All three now collapse to plain _get() and _put(), with the data
structure handling the fusion internally.  This simplifies callers
and means every prio_queue user gets the optimization for free
without needing to implement it manually.

Remove prio_queue_replace() since no external callers remain.

Benchmarked on a 1.8M-commit monorepo (30 interleaved runs,
paired t-test, Xeon @ 2.20GHz):

Code paths that previously did eager get+put (new optimization):

  Command                       base    patched  change      p
  merge-base --all A A~1000     3828ms  3725ms   -2.69%  0.0001
  rev-list --count A~1000..A    3055ms  2986ms   -2.27%  0.0601
  log --oneline A~1000..A       3408ms  3350ms   -1.71%  0.0482

Code paths that already had manual get+put fusion (expect
neutral — the optimization moves into prio_queue but the number
of heap operations stays the same):

  Command                       base    patched  change      p
  show-branch A A~1000          9156ms  9127ms   -0.32%  0.3470
  describe (4751 revs, 81K repo) 1983ms 1963ms  -1.02%  <0.001

No regressions in any scenario.

Suggested-by: René Scharfe <l.s.r@web.de>
Signed-off-by: Kristofer Karlsson <krka@spotify.com>
Signed-off-by: Junio C Hamano <gitster@pobox.com>
2026-06-09 11:11:46 -07:00
Kristofer Karlsson
3c57836988 prio-queue: rename .nr to .nr_ and add accessor helpers
Rename the .nr member to .nr_ so that callers outside prio-queue.c
that directly reference .nr get a compilation error.  This catches
both existing misuse and future in-flight topics.

Add prio_queue_size() for callers that need to know the element count
and prio_queue_for_each() for callers that need to walk all elements.

Convert all external .nr users:
 - Loop conditions: use prio_queue_size(), prio_queue_get(), or
   prio_queue_peek() as the loop condition
 - Array iterations: use prio_queue_for_each()

Signed-off-by: Kristofer Karlsson <krka@spotify.com>
Signed-off-by: Junio C Hamano <gitster@pobox.com>
2026-06-09 11:11:46 -07:00
René Scharfe
3d5091d232 prio-queue: add prio_queue_replace()
Add a function to replace the top element of the queue that basically
does the same as prio_queue_get() followed by prio_queue_put(), but
without the work by prio_queue_get() to rebalance the heap.  It can be
used to optimize loops that get one element and then immediately add
another one.  That's common e.g., with commit history traversal, where
we get out a commit and then put in its parents.

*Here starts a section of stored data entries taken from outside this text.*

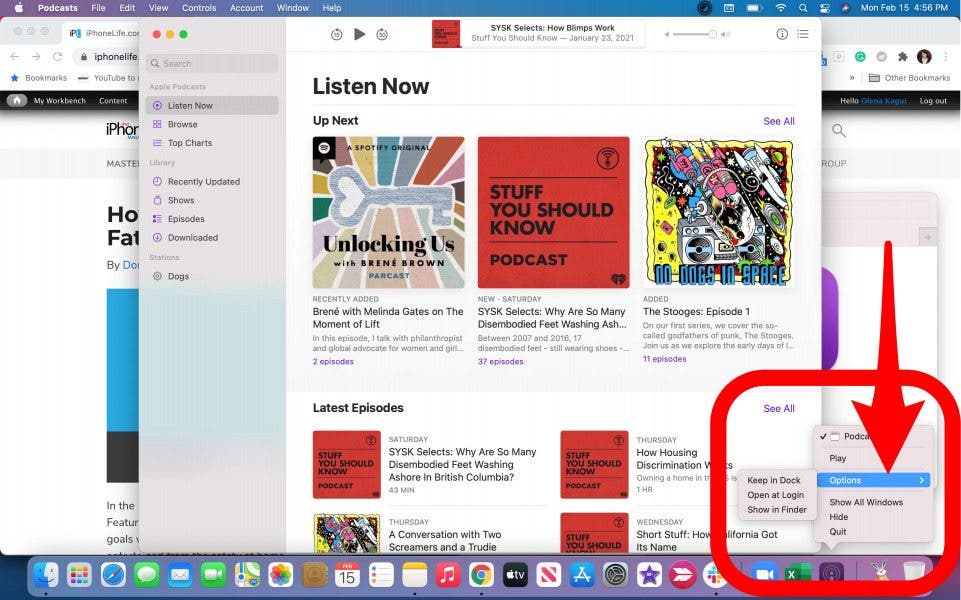
Task: Adjust the volume slider in the player
Action: (694, 34)
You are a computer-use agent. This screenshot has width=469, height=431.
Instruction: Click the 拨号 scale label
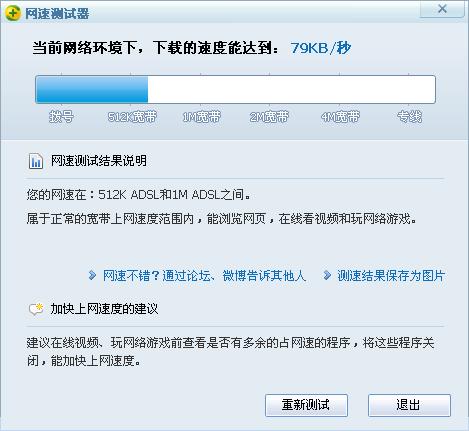61,117
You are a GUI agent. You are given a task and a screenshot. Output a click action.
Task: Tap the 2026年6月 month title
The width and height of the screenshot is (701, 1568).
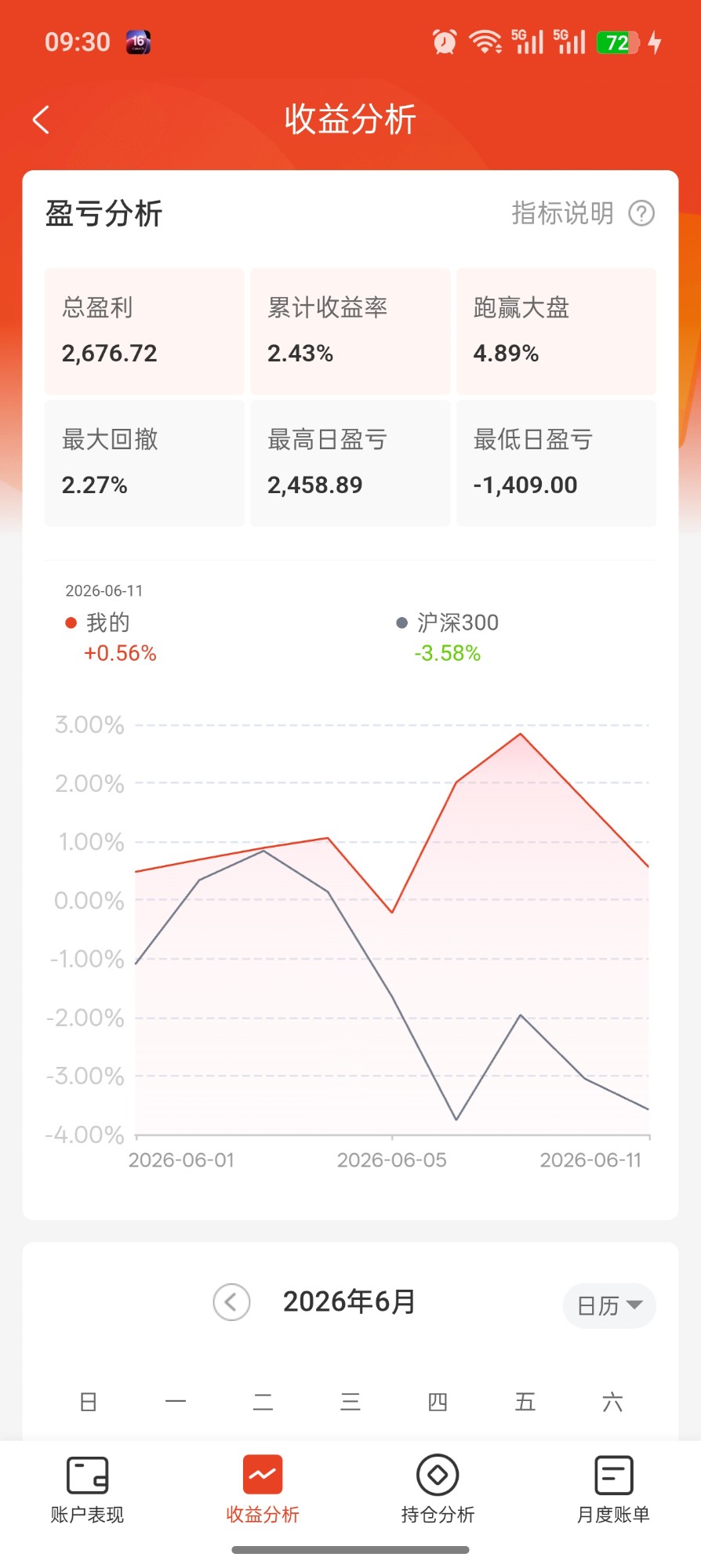349,1301
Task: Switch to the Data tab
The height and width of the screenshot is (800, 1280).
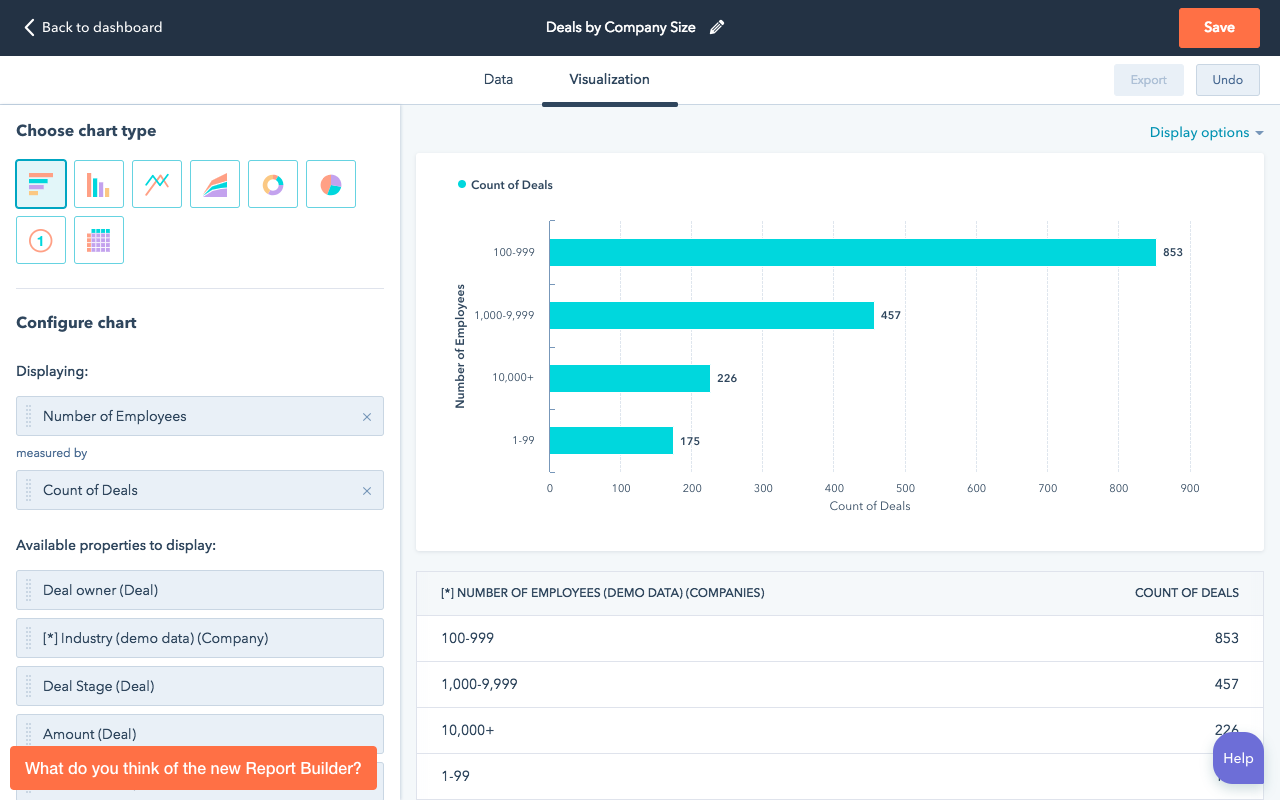Action: click(x=498, y=80)
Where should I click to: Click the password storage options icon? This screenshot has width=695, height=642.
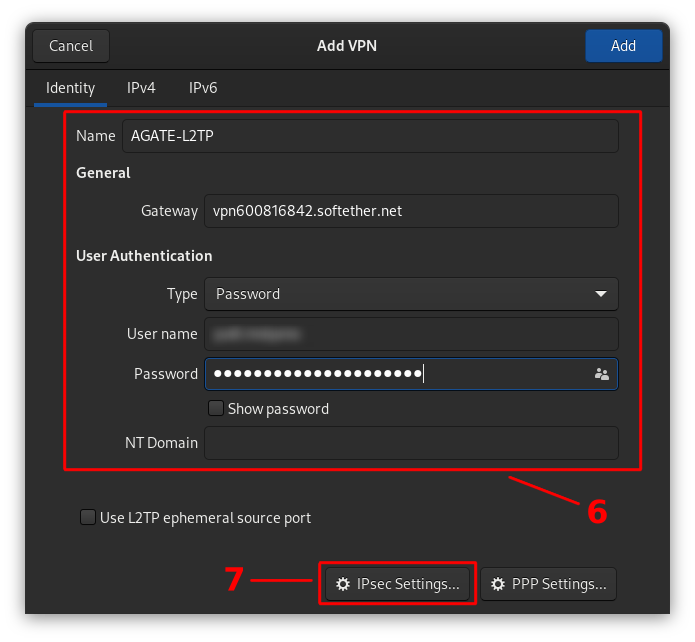pos(601,374)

Signed-off-by: René Scharfe <l.s.r@web.de>
Signed-off-by: Junio C Hamano <gitster@pobox.com>
2025-07-22 07:28:35 -07:00
Patrick Steinhardt
44945dfe86 prio-queue: fix type of insertion_ctr
In 62e745ced2 (prio-queue: use size_t rather than int for size,
2024-12-20), we have converted `struct prio_queue` to use `size_t` to
track the number of entries in the queue as well as the allocated size
of the underlying array. There is one more counter though, namely the
insertion counter, that is still using an `unsigned` instead of a
`size_t`. This is unlikely to ever be a problem, but it makes one wonder
why some indices use `size_t` while others use `unsigned`. Furthermore,
the mentioned commit stated the intent to also adapt these variables,
but seemingly forgot to do so.

Fix the issue by converting those counters to use `size_t`, as well.

Signed-off-by: Patrick Steinhardt <ps@pks.im>
Signed-off-by: Junio C Hamano <gitster@pobox.com>
2024-12-27 08:10:41 -08:00
Jeff King
62e745ced2 prio-queue: use size_t rather than int for size
The alloc and nr fields of a prio-queue tell us how much memory is
allocated and used in the array. So the natural type for them is size_t,
which prevents overflow on 64-bit systems where "int" is still 32 bits.

This is unlikely to happen in practice, as we typically use it for
storing commits, and having 2^31 of those is rather a lot. But it's good
to keep our generic data structures as flexible as possible. And as we
start to enforce -Wsign-compare, it means that callers need to use
"int", too, and the problem proliferates. Let's fix it at the source.

The changes here can be put into a few groups:

  1. Changing the alloc/nr fields in the struct to size_t. This requires
     swapping out int for size_t in negotiator/skipping.c, as well as
     in prio_queue_get(), because those all iterate over the array.
     Building with -Wsign-compare complains about these.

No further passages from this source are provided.